- _Excerto citado_:
□ □ □ □ □ □ □

Desenterrar a História tanto pode ser útil como perigoso. Será sempre útil, se em causa estiver um ocaso forçado ou um esquecimento imposto, o que numa democracia como a portuguesa não aconteceu. E pode ser perigoso quando, como é o caso, permite que a celebração de uma facção ideológica represente uma provocação da facção oposta. Vivemos num tempo em que estes riscos ou oportunidades se repetem, como aconteceu no Parlamento Europeu com a equiparação do comunismo estalinista ao nazismo, ou com o desenterro dos restos mortais de Francisco Franco.

□ □ □ □ □ □ □

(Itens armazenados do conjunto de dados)
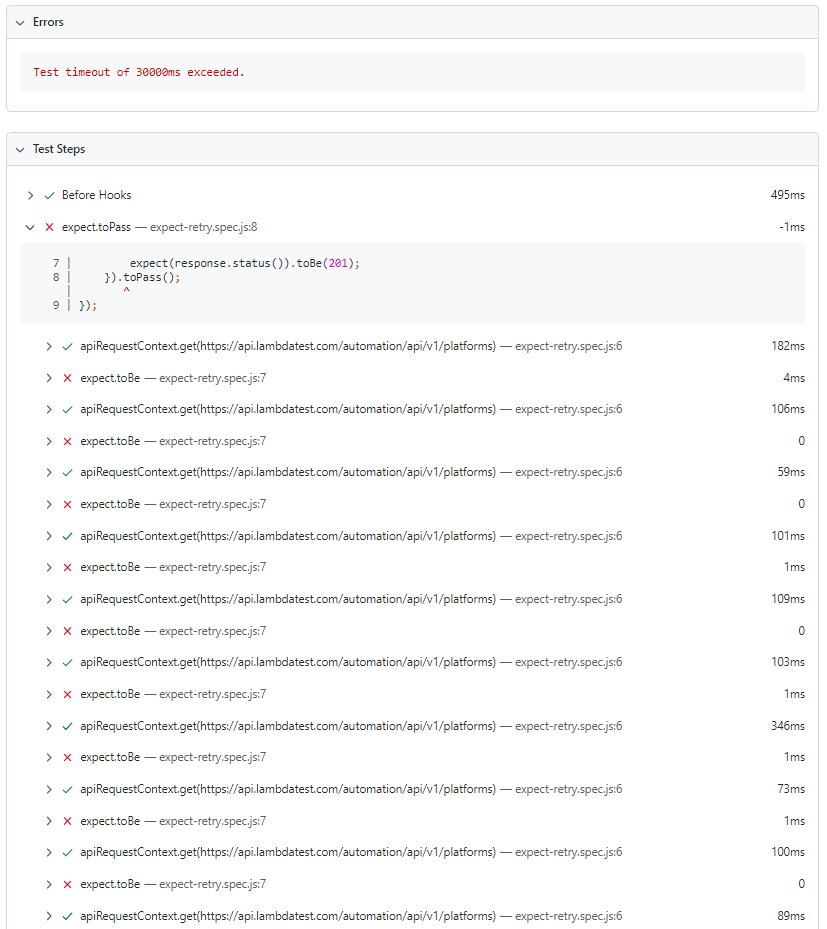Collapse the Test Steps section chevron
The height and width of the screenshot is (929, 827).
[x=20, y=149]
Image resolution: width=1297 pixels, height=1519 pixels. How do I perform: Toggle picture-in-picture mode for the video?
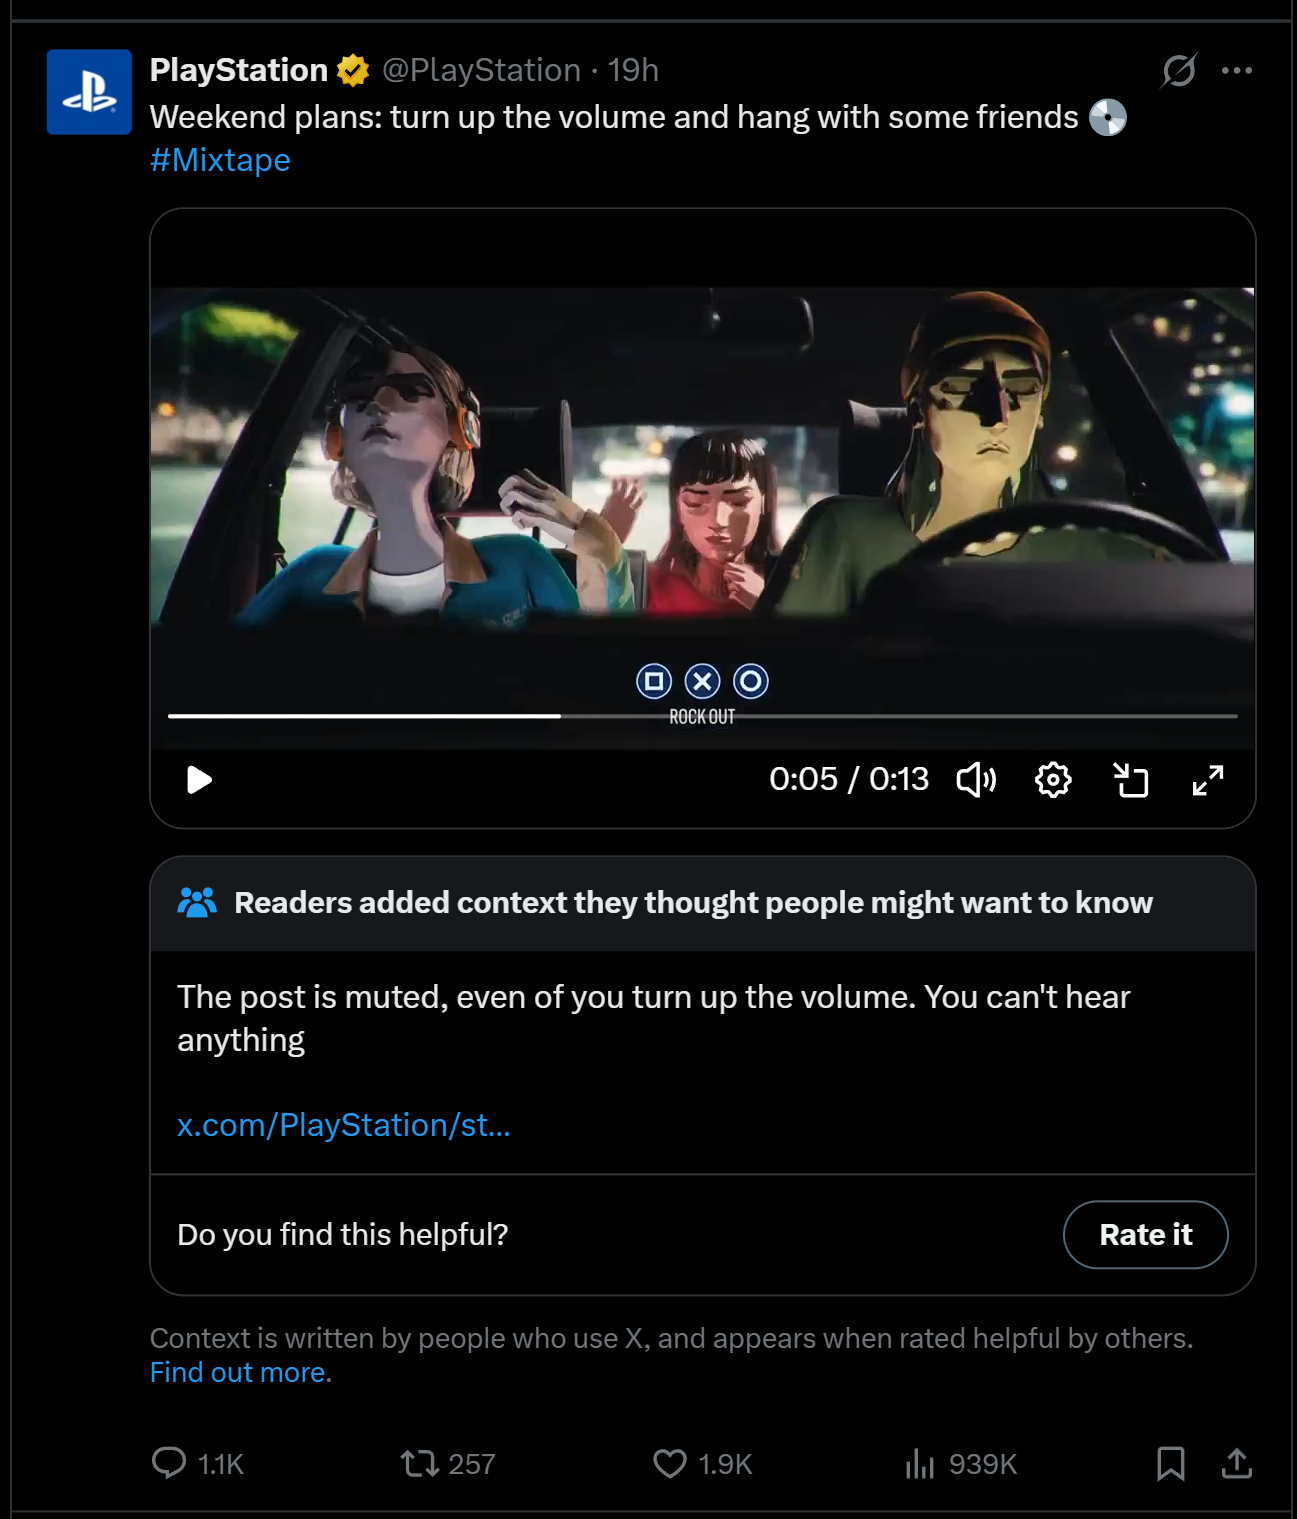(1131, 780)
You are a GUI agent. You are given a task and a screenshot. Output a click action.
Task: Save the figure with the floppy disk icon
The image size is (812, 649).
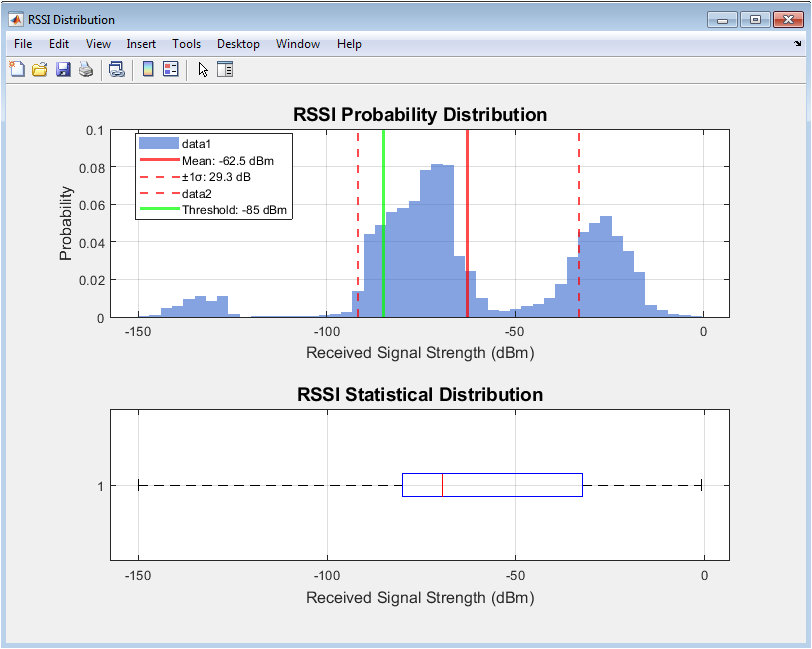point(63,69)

□ □ □ □ □ □ □

- _Instrução dada 1_: Cite, do excerto sobre desenterrar a História, o trecho que vai de "Desenterrar a História" até "de Francisco Franco.", inclusive.
- _Instrução dada 2_: Dê continuidade ao excerto sobre os riscos de desenterrar a História a partir do ponto em que termina.
Os dados nada têm a ver com o excerto.

- _Resposta correta 1_:
Desenterrar a História tanto pode ser útil como perigoso. Será sempre útil, se em causa estiver um ocaso forçado ou um esquecimento imposto, o que numa democracia como a portuguesa não aconteceu. E pode ser perigoso quando, como é o caso, permite que a celebração de uma facção ideológica represente uma provocação da facção oposta. Vivemos num tempo em que estes riscos ou oportunidades se repetem, como aconteceu no Parlamento Europeu com a equiparação do comunismo estalinista ao nazismo, ou com o desenterro dos restos mortais de Francisco Franco.

- _Resposta correta 2_:
O CDS quer regressar ao passado para dar lastro a seu precário presente propondo uma festa com moderação: não propõe um feriado, nem uma sessão solene, apenas uma sessão evocativa. Mas, ao pretender “reafirmar os compromissos da Assembleia com os valores da liberdade de expressão” e da democracia aberta e pluralista que a maioria esmagadora dos portugueses defende, ao reiterar a ideia indiscutível de que o 25 de Novembro salvou o país da ameaça de um regime estatista e iliberal, o CDS reabre feridas que se supunham saradas. Se o 25 de Novembro garantiu ao país a Europa e a democracia plural que hoje vivemos, a sua invocação impõe a discussão sobre a luta crucial de personagens como Álvaro Cunhal e ameaça ressuscitar fantasmas que o PS gostaria de ver enterrados.
A política, porém, é o que é. Apesar das angústias que a iniciativa do CDS suscita, não haverá grande coisa a perder, se o debate se salvar do maniqueísmo sectário e respeitar as margens da tolerância da democracia.